Estratto del documento.

Le mani, ad esempio toccando con le mani contaminate (non ancora lavate) bocca, naso o occhi

Il nuovo coronavirus è un virus respiratorio che si diffonde principalmente mediante il contatto con le goccioline del respiro delle persone infette, ad esempio quando starnutiscono o tossiscono o si soffiano il naso. È importante perciò che le persone ammalate applichino misure di igiene quali starnutire o tossire in un fazzoletto o con il gomito flesso e gettare i fazzoletti utilizzati in un cestino chiuso immediatamente dopo l’uso e lavare le mani frequentemente con acqua e sapone o usando soluzioni alcoliche

 

Un elemento di grande utilità è la mascherina che limita la diffusione nell’ambiente di particelle potenzialmente infettanti.

Deve diventare un gesto automatico – prima di uscire di casa ci si mette la mascherina. Perché se io sono asintomatico ma ho l’infezione con le mascherine posso bloccare le mie goccioline di saliva e proteggere gli altri. E allo stesso tempo difendermi evitando che le goccioline di respiro o di tosse vengano in contatto con le mie mucose o aspirate tramite il naso o la bocca.  La mascherina, insieme alle altre misure di protezione, deve essere utilizzata in contesti in cui c’è un’elevata circolazione del virus, in cui si presume che molti di noi siano infetti.

Se si usa una mascherina è bene sapere che non tutte proteggono allo stesso modo; che bisogna rispettare regole precise di igiene per indossarla e smaltirla; che non bisogna per questo tralasciare la regola aurea della distanza tra le persone. Ad esempio, molti toccano la parte esterna con le mani rischiando poi di contagiarsi una volta che la tolgono o si credono invulnerabili una volta indossata la protezione e abbassano la guardia sulle altre misure.

Se non viene indossata e usata correttamente, la mascherina può essere lei stessa un veicolo di trasmissione del virus, in particolare se ci si continua a toccare il volto con le mani per sistemarla o la si riutilizza più volte.

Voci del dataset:
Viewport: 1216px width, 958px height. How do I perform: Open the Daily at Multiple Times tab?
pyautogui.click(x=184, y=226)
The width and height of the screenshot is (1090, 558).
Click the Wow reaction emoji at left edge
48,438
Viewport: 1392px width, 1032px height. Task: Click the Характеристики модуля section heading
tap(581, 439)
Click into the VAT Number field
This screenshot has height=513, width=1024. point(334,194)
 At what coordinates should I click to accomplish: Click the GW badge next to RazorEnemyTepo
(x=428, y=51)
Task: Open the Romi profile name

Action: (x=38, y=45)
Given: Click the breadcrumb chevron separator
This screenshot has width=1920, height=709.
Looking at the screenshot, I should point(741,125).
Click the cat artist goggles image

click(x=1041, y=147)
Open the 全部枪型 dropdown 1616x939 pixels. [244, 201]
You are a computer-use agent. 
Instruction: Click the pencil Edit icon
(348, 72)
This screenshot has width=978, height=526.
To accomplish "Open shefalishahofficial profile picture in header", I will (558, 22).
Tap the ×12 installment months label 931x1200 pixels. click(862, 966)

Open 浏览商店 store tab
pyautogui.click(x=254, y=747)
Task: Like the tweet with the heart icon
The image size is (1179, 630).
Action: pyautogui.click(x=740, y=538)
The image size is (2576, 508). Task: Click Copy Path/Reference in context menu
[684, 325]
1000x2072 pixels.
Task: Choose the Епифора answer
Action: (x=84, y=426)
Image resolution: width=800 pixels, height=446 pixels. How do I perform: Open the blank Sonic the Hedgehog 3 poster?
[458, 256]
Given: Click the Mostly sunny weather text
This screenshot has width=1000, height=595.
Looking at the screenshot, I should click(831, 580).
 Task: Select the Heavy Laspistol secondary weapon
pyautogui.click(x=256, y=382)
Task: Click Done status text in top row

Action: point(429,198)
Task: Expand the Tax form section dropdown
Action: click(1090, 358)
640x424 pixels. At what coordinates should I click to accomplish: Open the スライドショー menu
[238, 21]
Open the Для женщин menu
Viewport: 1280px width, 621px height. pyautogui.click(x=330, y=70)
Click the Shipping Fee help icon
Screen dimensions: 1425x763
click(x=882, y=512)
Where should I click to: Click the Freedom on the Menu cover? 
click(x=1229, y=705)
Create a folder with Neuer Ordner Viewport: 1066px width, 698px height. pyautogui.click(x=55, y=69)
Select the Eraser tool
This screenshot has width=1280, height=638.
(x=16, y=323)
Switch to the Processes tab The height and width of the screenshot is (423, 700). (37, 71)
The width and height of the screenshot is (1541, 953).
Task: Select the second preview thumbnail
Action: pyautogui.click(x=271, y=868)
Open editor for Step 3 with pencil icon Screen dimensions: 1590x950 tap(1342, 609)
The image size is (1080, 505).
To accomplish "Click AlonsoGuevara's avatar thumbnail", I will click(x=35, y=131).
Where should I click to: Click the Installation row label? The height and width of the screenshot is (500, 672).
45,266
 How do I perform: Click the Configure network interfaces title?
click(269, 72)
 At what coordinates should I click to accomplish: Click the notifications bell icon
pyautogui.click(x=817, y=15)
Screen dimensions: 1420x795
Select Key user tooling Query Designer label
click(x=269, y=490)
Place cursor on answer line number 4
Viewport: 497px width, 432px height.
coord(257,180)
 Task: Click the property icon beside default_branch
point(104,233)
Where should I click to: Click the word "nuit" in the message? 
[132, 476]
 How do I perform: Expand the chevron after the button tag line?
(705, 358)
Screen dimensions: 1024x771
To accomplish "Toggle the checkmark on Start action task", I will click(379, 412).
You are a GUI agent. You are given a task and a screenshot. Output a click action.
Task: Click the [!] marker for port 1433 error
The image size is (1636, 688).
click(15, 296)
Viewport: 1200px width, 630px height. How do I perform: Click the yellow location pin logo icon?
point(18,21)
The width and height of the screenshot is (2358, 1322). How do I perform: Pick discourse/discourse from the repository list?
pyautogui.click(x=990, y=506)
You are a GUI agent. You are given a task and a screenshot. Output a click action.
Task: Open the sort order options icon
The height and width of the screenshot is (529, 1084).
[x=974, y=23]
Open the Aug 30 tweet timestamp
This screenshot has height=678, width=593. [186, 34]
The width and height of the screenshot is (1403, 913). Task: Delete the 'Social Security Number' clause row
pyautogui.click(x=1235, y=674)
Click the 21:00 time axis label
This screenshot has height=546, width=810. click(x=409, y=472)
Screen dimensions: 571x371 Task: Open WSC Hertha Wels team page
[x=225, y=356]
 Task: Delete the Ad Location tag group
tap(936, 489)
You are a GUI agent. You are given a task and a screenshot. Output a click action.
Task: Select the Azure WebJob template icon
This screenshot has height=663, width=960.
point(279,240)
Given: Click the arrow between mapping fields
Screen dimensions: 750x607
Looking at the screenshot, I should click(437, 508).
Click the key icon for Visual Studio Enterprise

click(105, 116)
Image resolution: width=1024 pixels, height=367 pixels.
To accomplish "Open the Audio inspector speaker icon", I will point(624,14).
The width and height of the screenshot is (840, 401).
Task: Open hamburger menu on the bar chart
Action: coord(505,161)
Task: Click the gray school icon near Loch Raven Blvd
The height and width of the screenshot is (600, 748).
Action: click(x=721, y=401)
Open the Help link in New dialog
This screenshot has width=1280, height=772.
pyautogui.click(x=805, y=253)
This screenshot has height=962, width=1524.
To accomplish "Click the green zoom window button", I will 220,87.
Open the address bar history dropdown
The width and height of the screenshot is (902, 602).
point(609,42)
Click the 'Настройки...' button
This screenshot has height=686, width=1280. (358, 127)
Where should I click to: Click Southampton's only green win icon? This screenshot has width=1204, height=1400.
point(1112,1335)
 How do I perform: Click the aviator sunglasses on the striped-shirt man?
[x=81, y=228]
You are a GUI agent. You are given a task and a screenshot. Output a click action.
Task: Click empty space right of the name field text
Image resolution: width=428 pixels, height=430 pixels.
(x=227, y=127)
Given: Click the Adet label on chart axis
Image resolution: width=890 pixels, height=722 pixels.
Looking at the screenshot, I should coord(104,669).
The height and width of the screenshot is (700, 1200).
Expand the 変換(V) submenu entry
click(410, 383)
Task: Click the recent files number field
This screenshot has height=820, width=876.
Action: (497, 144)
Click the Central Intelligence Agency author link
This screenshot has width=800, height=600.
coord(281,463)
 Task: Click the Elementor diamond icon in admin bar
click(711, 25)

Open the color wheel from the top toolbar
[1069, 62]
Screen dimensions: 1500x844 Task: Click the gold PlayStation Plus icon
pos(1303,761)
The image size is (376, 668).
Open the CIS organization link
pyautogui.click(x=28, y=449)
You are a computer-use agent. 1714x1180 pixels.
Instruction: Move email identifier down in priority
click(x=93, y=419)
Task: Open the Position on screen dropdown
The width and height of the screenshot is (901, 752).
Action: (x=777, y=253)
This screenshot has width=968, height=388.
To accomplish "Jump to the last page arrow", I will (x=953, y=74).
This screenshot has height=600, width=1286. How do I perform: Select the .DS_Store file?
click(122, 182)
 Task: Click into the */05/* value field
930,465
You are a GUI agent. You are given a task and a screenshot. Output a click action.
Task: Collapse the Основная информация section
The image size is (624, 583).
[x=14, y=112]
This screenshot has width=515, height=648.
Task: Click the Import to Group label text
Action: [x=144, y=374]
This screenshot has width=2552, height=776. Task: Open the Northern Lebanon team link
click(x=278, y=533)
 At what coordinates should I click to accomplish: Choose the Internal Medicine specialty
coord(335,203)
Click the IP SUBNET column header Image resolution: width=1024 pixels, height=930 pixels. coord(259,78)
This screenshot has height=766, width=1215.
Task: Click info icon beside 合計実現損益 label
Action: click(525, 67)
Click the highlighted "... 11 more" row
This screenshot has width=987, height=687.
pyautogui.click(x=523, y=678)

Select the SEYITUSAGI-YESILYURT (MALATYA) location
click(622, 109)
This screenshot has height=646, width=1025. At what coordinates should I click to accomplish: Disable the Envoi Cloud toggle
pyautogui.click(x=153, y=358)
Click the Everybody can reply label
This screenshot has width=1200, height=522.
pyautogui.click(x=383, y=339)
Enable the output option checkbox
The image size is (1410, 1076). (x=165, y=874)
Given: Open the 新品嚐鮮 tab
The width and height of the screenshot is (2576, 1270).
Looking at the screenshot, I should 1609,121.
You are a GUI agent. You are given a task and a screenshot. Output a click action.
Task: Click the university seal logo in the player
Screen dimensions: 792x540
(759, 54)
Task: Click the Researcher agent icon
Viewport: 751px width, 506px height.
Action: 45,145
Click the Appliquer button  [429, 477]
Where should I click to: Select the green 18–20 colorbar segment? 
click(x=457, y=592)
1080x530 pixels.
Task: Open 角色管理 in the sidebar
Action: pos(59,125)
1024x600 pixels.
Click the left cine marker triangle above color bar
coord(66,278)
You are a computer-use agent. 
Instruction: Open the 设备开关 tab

Requisito 1. Elenca tutte le misure di igiene che, secondo l'estratto sul nuovo coronavirus, le persone ammalate devono applicare.
Requisito 2. Secondo l'estratto sul nuovo coronavirus, in quali contesti deve essere utilizzata la mascherina?
Requisito 3. Trascrivi senza modifiche il passo dell'estratto sul nuovo coronavirus che comincia con le parole "Il nuovo coronavirus" e si ferma dopo "particelle potenzialmente infettanti.".

Risultato atteso 1.
- Starnutire o tossire in un fazzoletto o con il gomito flesso
- Gettare i fazzoletti utilizzati in un cestino chiuso immediatamente dopo l'uso
- Lavare le mani frequentemente con acqua e sapone o usando soluzioni alcoliche

Risultato atteso 2. In contesti in cui c'è un'elevata circolazione del virus, in cui si presume che molti di noi siano infetti.

Risultato atteso 3.
Il nuovo coronavirus è un virus respiratorio che si diffonde principalmente mediante il contatto con le goccioline del respiro delle persone infette, ad esempio quando starnutiscono o tossiscono o si soffiano il naso. È importante perciò che le persone ammalate applichino misure di igiene quali starnutire o tossire in un fazzoletto o con il gomito flesso e gettare i fazzoletti utilizzati in un cestino chiuso immediatamente dopo l’uso e lavare le mani frequentemente con acqua e sapone o usando soluzioni alcoliche

 

Un elemento di grande utilità è la mascherina che limita la diffusione nell’ambiente di particelle potenzialmente infettanti.